> Description of the task: Find all lines in the records that include the word "Show", and copy them out.

Stored dataset items
*** Begin section ***
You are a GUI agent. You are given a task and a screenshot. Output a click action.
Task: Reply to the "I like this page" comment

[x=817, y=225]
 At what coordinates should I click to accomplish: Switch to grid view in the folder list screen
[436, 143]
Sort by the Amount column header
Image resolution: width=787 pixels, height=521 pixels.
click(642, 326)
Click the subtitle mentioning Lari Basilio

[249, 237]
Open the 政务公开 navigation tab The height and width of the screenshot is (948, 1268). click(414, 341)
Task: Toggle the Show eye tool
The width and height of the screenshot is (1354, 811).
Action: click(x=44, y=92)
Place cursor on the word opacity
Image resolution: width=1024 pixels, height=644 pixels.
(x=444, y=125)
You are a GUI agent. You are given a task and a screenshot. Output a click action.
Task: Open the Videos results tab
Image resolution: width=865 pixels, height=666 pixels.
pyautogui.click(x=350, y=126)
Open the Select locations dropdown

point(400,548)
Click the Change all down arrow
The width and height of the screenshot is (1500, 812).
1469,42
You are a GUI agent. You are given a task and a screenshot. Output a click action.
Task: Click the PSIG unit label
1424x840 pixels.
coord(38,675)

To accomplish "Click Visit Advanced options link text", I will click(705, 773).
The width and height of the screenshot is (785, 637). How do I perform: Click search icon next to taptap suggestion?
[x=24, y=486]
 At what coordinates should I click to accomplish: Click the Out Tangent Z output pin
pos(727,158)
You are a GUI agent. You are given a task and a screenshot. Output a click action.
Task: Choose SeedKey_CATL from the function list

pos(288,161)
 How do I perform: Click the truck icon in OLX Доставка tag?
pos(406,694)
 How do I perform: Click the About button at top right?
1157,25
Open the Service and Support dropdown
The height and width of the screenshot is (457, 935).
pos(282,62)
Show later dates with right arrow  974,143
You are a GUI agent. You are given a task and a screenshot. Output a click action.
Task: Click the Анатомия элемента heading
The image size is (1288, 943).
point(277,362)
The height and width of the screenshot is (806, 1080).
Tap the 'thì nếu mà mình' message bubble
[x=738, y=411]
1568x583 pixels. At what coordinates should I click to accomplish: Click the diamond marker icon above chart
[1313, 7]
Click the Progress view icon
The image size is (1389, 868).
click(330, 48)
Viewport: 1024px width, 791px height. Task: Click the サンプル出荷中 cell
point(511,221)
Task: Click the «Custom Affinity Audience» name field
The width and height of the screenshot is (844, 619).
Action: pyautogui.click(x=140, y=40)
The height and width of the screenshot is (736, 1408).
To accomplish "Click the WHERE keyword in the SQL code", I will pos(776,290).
*** End section ***
> Answer box:
Task: Toggle the Show eye tool
Show later dates with right arrow  974,143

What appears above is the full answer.